If Nvidia increases pricing for VR NVL72, the pricing curve shifts up and to the left. This is because a higher rental price is needed to offset this higher system cost while still earning the same IRR from the Neocloud perspective. This shift represents stronger bargaining power enjoyed by system suppliers like Nvidia.

The top left corner, where the blue maximum rental price/PFLOP and the beige Neocloud Project IRR minimum hurdle intersect, represents the maximum theoretical AI Cluster pricing. If the system is priced any higher, Neoclouds and end users would be better off just purchasing or renting GB300s. The larger the gap between the current pricing curve and the top left corner, the more room there is for AI Cluster providers like Nvidia to increase system pricing.
At today’s VR NVL72 system pricing, Neoclouds can charge $4.90/hr/GPU for a 5-year contract while still earning the same 15% IRR as they do on their GB300 projects. For customers – Rental Price per PFLOP works out to $0.28/PFLOP, a 60% drop in cost per PFLOP vs the GB300 NVL72, an improvement in cost that is well below trend.

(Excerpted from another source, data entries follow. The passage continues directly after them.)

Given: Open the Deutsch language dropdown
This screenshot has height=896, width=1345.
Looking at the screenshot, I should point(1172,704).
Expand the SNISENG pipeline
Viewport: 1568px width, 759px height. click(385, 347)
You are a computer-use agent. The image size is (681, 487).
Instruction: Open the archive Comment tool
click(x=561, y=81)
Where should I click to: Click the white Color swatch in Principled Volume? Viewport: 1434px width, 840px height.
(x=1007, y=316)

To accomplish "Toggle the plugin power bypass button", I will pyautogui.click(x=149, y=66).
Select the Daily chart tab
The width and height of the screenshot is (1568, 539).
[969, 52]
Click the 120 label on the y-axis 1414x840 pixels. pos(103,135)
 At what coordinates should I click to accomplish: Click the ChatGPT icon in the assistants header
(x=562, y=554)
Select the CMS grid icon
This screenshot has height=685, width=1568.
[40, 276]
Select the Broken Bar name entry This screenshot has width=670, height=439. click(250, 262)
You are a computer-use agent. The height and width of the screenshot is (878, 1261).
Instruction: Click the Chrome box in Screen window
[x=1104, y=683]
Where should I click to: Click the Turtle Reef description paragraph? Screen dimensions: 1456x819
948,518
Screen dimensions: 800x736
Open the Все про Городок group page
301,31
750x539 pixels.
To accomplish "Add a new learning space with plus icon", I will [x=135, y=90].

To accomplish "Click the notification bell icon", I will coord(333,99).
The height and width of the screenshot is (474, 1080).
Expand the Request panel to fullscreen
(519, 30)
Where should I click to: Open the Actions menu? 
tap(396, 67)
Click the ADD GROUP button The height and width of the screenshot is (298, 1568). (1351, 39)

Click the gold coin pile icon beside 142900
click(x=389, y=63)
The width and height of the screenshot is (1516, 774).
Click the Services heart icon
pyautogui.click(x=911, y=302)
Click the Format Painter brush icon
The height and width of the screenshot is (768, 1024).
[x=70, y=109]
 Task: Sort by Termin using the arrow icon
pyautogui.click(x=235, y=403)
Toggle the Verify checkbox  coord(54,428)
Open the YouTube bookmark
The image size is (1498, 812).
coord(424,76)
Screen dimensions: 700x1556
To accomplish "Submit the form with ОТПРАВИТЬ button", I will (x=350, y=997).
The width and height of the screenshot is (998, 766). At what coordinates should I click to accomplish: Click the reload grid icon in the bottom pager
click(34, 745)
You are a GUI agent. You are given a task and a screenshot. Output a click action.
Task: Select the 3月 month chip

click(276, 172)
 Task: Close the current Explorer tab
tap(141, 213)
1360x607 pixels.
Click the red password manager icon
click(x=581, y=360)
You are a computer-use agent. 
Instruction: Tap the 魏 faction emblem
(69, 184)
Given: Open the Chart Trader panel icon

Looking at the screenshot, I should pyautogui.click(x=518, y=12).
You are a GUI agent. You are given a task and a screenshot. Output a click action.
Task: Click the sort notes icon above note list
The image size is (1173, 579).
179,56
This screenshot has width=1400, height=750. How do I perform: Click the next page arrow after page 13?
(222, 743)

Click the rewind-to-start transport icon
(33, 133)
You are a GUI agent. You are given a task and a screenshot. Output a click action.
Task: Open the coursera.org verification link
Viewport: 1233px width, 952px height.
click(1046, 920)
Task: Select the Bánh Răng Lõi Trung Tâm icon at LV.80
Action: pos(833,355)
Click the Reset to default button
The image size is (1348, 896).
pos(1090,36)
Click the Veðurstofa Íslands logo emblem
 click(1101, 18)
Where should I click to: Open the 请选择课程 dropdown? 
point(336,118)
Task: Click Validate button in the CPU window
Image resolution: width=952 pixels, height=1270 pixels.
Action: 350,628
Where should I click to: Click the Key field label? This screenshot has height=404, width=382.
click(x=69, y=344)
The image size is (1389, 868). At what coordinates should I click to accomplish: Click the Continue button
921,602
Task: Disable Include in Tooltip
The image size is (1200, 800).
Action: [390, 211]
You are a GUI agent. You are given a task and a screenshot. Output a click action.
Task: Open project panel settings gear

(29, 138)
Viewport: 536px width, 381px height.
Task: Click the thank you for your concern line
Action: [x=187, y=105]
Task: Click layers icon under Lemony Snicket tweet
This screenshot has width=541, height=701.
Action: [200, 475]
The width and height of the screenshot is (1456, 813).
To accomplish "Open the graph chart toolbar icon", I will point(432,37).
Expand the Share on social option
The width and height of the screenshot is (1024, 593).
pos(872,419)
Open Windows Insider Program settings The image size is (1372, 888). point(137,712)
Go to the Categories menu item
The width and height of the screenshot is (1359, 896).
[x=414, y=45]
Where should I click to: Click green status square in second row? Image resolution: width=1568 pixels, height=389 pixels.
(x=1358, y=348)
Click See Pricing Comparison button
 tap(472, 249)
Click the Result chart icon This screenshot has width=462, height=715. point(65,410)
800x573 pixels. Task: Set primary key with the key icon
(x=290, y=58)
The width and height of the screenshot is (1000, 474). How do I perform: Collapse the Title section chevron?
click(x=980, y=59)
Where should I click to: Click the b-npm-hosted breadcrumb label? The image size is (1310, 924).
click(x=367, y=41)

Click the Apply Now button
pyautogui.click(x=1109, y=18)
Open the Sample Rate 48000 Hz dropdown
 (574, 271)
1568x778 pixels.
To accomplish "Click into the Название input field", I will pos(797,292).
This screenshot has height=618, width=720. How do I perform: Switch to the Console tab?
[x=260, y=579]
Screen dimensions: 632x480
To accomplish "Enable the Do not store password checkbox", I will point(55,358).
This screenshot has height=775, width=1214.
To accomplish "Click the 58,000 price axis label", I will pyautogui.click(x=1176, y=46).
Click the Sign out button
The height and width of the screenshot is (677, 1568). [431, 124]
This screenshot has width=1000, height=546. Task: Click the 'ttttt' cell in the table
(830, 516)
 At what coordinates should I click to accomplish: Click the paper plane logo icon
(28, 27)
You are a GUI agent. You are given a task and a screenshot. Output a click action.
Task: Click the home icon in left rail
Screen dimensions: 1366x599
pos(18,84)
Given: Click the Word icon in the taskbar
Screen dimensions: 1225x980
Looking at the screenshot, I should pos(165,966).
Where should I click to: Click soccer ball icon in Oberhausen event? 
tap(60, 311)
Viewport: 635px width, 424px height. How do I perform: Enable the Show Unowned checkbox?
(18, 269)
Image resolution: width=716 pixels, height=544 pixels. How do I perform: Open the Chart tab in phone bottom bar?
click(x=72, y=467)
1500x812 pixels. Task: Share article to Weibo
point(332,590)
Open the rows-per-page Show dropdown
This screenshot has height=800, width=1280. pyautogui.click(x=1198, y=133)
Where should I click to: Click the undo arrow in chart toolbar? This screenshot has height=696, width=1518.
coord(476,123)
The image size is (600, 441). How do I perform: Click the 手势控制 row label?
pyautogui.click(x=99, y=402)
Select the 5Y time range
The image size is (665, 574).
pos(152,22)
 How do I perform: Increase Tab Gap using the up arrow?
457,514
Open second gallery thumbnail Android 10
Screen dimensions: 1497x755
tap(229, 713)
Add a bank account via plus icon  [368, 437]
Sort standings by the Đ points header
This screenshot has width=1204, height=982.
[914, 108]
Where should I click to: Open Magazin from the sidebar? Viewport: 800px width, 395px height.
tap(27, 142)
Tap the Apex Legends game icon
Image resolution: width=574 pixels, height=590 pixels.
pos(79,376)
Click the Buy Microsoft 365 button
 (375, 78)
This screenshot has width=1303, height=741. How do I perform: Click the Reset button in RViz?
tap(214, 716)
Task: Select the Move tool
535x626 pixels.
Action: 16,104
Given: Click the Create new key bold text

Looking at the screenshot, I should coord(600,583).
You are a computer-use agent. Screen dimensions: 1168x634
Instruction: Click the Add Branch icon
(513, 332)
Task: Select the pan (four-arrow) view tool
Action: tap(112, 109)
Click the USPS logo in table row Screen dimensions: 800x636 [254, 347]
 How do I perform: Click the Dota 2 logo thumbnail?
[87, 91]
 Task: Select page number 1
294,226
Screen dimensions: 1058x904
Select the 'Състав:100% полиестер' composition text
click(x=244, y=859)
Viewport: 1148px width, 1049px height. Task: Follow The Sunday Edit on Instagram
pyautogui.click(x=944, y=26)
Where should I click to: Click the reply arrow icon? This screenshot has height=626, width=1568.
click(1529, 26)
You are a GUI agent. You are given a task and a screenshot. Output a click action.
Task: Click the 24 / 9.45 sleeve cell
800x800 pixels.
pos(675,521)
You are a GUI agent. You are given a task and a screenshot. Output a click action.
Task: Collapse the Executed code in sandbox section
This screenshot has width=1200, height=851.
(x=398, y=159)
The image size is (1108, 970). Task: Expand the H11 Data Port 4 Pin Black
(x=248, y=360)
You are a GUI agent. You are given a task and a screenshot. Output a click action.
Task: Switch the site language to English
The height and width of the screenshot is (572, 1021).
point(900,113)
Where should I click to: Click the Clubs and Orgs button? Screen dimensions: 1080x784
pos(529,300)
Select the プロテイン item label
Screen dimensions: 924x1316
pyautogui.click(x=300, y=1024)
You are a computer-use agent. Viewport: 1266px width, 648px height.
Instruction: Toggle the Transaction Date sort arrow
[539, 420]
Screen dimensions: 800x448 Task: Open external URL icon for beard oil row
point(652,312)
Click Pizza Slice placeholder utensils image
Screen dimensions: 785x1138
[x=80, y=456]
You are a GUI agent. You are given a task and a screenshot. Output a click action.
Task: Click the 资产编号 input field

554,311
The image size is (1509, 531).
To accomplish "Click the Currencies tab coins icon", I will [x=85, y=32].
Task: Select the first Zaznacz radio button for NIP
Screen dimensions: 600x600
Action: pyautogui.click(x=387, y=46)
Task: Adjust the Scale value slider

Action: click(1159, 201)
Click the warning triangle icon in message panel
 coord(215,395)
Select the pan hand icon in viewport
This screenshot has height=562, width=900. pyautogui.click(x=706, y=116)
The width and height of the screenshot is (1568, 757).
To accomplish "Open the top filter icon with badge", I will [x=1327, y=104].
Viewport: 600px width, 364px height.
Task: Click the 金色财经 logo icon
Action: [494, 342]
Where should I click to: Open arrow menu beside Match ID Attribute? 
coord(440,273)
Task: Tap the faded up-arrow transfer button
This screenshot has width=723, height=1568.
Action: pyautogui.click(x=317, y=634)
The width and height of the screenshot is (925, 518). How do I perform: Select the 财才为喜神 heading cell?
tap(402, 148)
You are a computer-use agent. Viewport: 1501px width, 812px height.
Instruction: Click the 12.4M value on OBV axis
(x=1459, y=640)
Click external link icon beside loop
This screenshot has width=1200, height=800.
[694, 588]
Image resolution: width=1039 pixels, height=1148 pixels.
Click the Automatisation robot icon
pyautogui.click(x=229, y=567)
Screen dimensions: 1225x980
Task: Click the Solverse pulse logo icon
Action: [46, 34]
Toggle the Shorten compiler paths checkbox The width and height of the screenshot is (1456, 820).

This suggests that there is meaningful room for Nvidia to increase server prices. A ~40% increase in server pricing would deliver below trend cost improvements in price per FLOP, while still leaving Neoclouds enough room to lift prices even higher so they can earn higher IRRs. Even if Neoclouds adjust pricing higher to slide along the grey curve, for instance charging $8.00/hr/GPU and earning a 38% IRR, corresponding to a cost of $0.46/PFLOP, which is still an improvement that is below trend.
It is important to point out that this analysis has mainly focused on Rental Price/FLOP - but improvements in inference performance per TCO have been accelerating at an even brisker pace. Though we have yet to benchmark a VR NVL72 system at InferenceX, it is highly likely that there is an even sharper pace in cost decreases when it comes to dollars per token delivered by VR NVL72, meaning there could be even more headroom for Nvidia to capture more value from the overall ecosystem.